AIM:
Could you write out these items again, changing every "sidebar" to "side panel" and leaving everything else as it is?
Start of STORED RECORDS
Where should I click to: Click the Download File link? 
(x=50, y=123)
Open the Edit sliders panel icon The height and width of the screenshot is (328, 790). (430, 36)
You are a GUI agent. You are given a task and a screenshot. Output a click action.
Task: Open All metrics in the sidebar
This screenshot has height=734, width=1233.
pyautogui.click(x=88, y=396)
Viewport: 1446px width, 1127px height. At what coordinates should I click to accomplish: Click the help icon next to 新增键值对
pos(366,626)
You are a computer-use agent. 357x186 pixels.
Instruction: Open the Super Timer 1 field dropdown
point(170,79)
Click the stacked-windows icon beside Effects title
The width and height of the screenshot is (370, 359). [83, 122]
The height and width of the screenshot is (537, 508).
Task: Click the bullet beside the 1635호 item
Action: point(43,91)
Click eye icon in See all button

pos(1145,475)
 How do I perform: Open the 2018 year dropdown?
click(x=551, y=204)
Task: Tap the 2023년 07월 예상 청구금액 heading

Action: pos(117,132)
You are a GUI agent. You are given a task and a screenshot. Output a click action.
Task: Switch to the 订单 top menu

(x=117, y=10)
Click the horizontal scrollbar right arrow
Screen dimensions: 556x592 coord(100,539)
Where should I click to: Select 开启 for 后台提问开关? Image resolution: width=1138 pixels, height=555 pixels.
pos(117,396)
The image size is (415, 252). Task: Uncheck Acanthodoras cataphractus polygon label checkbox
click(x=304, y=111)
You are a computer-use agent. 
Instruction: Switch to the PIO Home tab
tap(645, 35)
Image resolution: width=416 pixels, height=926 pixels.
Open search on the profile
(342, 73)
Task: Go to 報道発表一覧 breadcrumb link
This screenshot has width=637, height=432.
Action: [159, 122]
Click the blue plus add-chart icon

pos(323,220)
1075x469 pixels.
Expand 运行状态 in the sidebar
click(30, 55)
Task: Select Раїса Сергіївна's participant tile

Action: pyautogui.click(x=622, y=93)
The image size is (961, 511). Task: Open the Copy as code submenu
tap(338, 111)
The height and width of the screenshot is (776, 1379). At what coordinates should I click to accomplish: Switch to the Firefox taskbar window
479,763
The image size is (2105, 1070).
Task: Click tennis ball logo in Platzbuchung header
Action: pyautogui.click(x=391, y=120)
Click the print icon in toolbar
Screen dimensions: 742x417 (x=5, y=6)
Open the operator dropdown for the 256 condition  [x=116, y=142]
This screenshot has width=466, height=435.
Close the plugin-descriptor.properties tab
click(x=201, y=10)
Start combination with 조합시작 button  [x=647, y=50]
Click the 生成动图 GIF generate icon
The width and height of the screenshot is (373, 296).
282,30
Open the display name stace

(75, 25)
End of STORED RECORDS
THE RESULT:
Where should I click to: Click the Download File link? 
(x=50, y=123)
Open the Edit sliders panel icon The height and width of the screenshot is (328, 790). (430, 36)
You are a GUI agent. You are given a task and a screenshot. Output a click action.
Task: Open All metrics in the side panel
This screenshot has height=734, width=1233.
pyautogui.click(x=88, y=396)
Viewport: 1446px width, 1127px height. At what coordinates should I click to accomplish: Click the help icon next to 新增键值对
pos(366,626)
You are a computer-use agent. 357x186 pixels.
Instruction: Open the Super Timer 1 field dropdown
point(170,79)
Click the stacked-windows icon beside Effects title
The width and height of the screenshot is (370, 359). [83, 122]
The height and width of the screenshot is (537, 508).
Task: Click the bullet beside the 1635호 item
Action: point(43,91)
Click eye icon in See all button

pos(1145,475)
 How do I perform: Open the 2018 year dropdown?
click(x=551, y=204)
Task: Tap the 2023년 07월 예상 청구금액 heading

Action: pos(117,132)
You are a GUI agent. You are given a task and a screenshot. Output a click action.
Task: Switch to the 订单 top menu

(x=117, y=10)
Click the horizontal scrollbar right arrow
Screen dimensions: 556x592 coord(100,539)
Where should I click to: Select 开启 for 后台提问开关? Image resolution: width=1138 pixels, height=555 pixels.
pos(117,396)
The image size is (415, 252). Task: Uncheck Acanthodoras cataphractus polygon label checkbox
click(x=304, y=111)
You are a computer-use agent. 
Instruction: Switch to the PIO Home tab
tap(645, 35)
Image resolution: width=416 pixels, height=926 pixels.
Open search on the profile
(342, 73)
Task: Go to 報道発表一覧 breadcrumb link
This screenshot has width=637, height=432.
Action: [159, 122]
Click the blue plus add-chart icon

pos(323,220)
1075x469 pixels.
Expand 运行状态 in the side panel
click(30, 55)
Task: Select Раїса Сергіївна's participant tile

Action: pyautogui.click(x=622, y=93)
The image size is (961, 511). Task: Open the Copy as code submenu
tap(338, 111)
The height and width of the screenshot is (776, 1379). At what coordinates should I click to accomplish: Switch to the Firefox taskbar window
479,763
The image size is (2105, 1070).
Task: Click tennis ball logo in Platzbuchung header
Action: pyautogui.click(x=391, y=120)
Click the print icon in toolbar
Screen dimensions: 742x417 (x=5, y=6)
Open the operator dropdown for the 256 condition  [x=116, y=142]
This screenshot has width=466, height=435.
Close the plugin-descriptor.properties tab
click(x=201, y=10)
Start combination with 조합시작 button  [x=647, y=50]
Click the 生成动图 GIF generate icon
The width and height of the screenshot is (373, 296).
282,30
Open the display name stace

(75, 25)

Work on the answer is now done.